Data entries:
*** Block opens ***
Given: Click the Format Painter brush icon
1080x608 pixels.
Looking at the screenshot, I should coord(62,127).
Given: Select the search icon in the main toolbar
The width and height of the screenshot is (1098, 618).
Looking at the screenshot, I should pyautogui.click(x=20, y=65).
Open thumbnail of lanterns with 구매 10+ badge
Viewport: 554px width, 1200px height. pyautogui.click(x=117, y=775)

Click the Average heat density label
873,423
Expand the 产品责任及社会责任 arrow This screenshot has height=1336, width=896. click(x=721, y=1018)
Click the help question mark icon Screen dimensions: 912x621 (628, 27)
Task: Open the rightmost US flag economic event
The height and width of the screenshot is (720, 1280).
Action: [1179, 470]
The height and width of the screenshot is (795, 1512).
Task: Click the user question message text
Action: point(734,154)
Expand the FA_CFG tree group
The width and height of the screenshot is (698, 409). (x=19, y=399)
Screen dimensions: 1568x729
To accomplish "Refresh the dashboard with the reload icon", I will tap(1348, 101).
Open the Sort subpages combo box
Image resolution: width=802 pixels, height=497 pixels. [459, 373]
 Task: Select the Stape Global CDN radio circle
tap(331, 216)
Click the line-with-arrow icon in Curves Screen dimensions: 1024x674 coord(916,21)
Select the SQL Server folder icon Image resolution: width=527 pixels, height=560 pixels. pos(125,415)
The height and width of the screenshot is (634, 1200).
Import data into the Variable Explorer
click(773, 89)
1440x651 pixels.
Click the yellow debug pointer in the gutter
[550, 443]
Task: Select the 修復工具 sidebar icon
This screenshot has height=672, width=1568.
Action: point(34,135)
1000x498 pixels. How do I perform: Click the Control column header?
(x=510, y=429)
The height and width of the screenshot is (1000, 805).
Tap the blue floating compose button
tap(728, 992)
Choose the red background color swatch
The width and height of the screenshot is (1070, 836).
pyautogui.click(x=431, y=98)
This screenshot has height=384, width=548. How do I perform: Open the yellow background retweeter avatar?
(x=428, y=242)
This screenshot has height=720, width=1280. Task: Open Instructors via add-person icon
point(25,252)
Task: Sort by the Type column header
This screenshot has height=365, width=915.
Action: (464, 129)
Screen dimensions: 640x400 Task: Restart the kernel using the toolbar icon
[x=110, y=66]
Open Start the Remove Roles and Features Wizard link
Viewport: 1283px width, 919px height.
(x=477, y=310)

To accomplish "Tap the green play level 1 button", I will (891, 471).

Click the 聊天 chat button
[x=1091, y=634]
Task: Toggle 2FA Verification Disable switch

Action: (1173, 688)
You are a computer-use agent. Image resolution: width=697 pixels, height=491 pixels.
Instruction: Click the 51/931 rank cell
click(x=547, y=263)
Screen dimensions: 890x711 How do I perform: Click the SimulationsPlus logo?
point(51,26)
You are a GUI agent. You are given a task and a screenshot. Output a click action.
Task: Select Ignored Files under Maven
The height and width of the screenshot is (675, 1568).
*** Block closes ***
ACTION ITEM: When a line contains the string "arrow", copy it from the records.

YOUR SOLUTION:
Expand the 产品责任及社会责任 arrow This screenshot has height=1336, width=896. click(x=721, y=1018)
Click the line-with-arrow icon in Curves Screen dimensions: 1024x674 coord(916,21)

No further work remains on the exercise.